What you will do ▸ Format the lines of the records from the line containing "Click the date" through the line containing "Action: [384, 122]" as a numbered list, and omit any blank lines. Include only those lines.

Extracted data ▸
========================
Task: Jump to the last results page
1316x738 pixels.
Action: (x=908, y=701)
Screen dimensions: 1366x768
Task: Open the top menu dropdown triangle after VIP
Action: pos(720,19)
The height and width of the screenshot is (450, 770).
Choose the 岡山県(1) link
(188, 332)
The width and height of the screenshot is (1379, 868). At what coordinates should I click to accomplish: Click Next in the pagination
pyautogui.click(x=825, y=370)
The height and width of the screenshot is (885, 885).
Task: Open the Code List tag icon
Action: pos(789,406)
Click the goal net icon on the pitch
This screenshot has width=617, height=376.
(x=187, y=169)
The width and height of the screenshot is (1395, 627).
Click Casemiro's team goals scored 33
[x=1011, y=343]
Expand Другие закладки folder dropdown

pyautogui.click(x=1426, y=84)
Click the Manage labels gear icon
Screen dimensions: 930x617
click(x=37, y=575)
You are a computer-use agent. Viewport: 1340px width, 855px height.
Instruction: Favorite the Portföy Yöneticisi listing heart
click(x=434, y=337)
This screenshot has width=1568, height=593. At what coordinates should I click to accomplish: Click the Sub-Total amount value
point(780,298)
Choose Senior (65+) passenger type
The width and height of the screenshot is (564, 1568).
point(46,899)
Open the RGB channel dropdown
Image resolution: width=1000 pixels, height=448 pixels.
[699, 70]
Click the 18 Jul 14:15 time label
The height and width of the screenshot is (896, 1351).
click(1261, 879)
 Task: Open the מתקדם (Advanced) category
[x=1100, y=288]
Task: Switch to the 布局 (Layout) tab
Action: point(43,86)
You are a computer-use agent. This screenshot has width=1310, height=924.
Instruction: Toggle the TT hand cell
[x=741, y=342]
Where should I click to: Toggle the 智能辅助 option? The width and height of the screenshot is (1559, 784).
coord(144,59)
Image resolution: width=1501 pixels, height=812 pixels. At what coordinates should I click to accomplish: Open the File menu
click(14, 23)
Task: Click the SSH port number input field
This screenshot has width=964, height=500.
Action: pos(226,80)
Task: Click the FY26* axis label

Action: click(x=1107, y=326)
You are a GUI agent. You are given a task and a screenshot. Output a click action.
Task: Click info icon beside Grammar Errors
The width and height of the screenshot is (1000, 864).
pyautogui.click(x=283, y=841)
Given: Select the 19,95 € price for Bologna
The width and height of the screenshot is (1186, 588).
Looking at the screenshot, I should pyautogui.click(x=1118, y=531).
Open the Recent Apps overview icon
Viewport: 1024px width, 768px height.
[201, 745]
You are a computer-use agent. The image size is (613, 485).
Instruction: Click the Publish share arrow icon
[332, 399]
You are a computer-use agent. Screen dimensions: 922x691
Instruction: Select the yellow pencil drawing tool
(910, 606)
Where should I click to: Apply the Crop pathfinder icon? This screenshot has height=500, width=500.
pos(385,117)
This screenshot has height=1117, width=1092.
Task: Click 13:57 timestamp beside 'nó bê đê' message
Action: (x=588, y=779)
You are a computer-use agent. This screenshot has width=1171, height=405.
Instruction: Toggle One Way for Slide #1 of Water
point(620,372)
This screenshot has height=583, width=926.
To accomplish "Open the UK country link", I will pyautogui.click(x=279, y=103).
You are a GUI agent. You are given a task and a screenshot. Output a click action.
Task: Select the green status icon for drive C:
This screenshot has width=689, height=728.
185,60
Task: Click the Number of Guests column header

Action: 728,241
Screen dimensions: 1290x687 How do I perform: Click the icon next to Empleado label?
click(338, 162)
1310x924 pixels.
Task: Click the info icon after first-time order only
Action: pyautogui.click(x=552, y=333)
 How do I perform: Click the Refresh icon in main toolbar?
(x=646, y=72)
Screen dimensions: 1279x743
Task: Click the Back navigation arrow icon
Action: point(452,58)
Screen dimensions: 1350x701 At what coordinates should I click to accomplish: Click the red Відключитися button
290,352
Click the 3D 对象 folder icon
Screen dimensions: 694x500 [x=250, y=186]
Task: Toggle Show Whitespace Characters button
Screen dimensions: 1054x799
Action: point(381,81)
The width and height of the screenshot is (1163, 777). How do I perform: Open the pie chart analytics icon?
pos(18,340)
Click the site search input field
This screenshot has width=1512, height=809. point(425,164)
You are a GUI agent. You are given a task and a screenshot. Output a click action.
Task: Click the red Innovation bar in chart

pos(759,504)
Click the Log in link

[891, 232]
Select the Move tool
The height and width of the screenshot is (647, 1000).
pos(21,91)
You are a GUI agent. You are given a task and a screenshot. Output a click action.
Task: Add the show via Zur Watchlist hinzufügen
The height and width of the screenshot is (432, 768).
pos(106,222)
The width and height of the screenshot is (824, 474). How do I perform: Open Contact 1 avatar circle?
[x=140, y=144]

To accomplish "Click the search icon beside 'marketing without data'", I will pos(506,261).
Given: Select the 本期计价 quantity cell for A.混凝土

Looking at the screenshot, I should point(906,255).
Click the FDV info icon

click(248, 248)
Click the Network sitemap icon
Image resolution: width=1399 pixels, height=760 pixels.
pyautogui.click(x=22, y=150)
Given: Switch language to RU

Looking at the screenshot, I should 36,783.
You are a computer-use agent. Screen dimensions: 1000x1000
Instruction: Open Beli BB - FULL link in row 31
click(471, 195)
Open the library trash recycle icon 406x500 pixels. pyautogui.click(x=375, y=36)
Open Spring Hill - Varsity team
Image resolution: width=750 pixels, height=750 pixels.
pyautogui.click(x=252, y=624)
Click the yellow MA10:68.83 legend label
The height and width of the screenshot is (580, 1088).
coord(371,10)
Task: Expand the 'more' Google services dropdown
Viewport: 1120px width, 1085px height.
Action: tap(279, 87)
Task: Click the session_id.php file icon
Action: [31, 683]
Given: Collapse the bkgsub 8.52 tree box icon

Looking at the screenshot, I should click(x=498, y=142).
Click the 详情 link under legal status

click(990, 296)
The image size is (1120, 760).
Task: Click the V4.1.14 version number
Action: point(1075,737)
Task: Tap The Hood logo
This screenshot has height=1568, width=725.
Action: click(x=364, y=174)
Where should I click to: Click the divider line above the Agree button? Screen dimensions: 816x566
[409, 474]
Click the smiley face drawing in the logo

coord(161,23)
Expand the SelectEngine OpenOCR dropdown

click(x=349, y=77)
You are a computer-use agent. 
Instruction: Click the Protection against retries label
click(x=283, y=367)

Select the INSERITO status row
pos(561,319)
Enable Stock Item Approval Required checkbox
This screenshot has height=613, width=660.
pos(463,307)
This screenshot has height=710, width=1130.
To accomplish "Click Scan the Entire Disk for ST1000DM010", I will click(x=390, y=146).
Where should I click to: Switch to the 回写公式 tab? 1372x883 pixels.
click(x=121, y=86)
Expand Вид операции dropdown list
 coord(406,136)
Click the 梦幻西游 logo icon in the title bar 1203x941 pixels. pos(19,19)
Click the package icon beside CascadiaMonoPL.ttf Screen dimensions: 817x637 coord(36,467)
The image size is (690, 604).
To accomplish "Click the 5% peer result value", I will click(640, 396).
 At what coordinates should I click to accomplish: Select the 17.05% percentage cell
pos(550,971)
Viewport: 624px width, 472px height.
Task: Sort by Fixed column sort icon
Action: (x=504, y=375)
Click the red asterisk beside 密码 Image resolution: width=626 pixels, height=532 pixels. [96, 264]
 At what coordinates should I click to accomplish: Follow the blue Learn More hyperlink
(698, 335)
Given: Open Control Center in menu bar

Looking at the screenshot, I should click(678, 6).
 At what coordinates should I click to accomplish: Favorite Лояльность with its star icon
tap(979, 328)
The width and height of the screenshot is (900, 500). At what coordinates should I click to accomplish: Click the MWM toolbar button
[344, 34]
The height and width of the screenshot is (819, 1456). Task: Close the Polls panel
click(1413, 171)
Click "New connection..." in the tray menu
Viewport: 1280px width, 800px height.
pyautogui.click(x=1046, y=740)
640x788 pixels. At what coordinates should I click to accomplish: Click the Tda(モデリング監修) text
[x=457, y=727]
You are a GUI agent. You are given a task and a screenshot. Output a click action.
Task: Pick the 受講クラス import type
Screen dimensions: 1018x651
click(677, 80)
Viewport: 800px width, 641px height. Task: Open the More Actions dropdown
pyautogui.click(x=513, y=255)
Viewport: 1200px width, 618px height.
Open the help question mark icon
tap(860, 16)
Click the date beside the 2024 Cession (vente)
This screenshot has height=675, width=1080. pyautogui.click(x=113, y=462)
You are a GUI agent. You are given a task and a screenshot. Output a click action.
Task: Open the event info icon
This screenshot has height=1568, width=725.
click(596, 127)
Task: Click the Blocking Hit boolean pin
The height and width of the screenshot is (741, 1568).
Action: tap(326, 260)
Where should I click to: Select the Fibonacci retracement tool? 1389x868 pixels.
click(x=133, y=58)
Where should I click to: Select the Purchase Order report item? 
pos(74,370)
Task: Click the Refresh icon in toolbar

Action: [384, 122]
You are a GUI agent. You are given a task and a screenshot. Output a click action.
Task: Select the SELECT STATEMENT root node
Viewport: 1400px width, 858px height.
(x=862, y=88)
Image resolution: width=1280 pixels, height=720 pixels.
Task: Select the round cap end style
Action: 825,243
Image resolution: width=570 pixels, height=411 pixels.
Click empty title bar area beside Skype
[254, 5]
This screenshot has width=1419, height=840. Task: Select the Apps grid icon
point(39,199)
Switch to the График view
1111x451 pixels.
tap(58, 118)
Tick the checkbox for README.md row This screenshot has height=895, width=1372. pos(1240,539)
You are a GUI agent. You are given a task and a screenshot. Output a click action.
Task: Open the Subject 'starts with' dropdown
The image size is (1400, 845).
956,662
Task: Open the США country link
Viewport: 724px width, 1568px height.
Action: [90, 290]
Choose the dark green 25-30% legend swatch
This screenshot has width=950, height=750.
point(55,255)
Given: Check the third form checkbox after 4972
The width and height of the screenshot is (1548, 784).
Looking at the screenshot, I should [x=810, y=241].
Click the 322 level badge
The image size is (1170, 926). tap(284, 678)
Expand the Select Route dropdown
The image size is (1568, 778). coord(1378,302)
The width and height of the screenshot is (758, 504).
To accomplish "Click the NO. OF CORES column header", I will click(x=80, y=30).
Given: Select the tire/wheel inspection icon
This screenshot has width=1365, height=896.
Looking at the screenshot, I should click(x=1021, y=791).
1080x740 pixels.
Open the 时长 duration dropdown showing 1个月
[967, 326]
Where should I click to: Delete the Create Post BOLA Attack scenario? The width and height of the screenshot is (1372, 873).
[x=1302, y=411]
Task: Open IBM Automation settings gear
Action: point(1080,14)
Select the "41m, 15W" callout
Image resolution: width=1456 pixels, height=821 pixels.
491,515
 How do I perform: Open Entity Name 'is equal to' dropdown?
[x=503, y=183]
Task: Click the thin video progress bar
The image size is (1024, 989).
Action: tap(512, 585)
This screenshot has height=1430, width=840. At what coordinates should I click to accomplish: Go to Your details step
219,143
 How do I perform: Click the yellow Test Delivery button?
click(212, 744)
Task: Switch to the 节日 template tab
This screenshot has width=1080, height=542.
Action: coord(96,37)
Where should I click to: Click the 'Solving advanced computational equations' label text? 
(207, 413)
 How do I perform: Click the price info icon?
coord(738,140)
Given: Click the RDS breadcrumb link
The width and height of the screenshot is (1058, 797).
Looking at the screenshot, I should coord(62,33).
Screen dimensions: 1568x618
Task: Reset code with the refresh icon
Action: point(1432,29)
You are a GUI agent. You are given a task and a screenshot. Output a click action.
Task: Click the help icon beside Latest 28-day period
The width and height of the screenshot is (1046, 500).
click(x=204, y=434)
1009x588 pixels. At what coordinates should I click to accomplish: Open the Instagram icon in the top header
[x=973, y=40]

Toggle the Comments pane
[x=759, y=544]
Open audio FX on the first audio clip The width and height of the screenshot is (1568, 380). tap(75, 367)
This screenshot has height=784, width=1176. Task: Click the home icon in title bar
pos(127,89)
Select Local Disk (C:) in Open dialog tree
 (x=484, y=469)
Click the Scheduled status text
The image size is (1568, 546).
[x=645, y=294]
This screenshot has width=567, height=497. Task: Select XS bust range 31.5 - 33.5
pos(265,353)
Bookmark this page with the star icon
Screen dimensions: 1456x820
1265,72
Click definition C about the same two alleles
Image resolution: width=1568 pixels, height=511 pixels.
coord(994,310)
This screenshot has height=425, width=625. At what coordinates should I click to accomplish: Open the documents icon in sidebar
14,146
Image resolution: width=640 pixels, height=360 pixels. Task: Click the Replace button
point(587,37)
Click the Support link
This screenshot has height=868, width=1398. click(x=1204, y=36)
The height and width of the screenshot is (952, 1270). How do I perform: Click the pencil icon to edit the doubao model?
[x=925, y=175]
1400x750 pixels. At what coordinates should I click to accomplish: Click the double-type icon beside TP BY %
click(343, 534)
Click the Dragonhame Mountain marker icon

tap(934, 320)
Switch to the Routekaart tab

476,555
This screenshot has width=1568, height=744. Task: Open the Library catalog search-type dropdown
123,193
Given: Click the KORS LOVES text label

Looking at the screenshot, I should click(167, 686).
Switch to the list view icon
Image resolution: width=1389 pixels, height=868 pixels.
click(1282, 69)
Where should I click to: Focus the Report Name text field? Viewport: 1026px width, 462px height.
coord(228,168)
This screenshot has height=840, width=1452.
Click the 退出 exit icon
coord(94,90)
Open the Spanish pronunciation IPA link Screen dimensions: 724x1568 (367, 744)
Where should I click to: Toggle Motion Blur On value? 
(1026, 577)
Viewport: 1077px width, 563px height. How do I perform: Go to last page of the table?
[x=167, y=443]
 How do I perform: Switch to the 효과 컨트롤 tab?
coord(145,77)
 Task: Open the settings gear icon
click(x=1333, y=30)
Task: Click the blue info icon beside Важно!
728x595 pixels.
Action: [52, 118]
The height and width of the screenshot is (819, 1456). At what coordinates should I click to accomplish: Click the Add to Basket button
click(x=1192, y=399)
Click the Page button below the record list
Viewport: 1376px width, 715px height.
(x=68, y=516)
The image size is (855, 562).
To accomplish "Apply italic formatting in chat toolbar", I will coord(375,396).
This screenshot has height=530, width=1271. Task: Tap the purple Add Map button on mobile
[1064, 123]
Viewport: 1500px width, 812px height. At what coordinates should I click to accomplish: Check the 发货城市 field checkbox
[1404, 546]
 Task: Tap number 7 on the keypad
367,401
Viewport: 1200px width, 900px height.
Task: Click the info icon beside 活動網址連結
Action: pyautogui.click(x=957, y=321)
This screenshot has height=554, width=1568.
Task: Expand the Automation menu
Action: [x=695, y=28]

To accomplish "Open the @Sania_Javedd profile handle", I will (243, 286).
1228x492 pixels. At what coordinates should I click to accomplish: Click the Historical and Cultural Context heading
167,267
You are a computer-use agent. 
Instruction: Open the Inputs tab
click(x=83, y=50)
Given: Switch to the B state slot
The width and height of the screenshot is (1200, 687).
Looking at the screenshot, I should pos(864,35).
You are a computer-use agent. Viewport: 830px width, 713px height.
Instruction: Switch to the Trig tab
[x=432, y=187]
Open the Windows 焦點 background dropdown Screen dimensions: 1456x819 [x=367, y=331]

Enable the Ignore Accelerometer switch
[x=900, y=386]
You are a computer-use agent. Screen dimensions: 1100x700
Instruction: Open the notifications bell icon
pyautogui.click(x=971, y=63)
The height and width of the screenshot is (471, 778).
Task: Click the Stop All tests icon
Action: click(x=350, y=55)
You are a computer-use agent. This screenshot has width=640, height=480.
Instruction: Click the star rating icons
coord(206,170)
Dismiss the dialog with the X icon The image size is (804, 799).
========================
Worked solution ▸
1. Click the date beside the 2024 Cession (vente)
2. This screenshot has height=675, width=1080. pyautogui.click(x=113, y=462)
3. You are a GUI agent. You are given a task and a screenshot. Output a click action.
4. Task: Open the event info icon
5. This screenshot has height=1568, width=725.
6. click(596, 127)
7. Task: Click the Blocking Hit boolean pin
8. The height and width of the screenshot is (741, 1568).
9. Action: tap(326, 260)
10. Where should I click to: Select the Fibonacci retracement tool? 1389x868 pixels.
11. click(x=133, y=58)
12. Where should I click to: Select the Purchase Order report item? 
13. pos(74,370)
14. Task: Click the Refresh icon in toolbar
15. Action: [384, 122]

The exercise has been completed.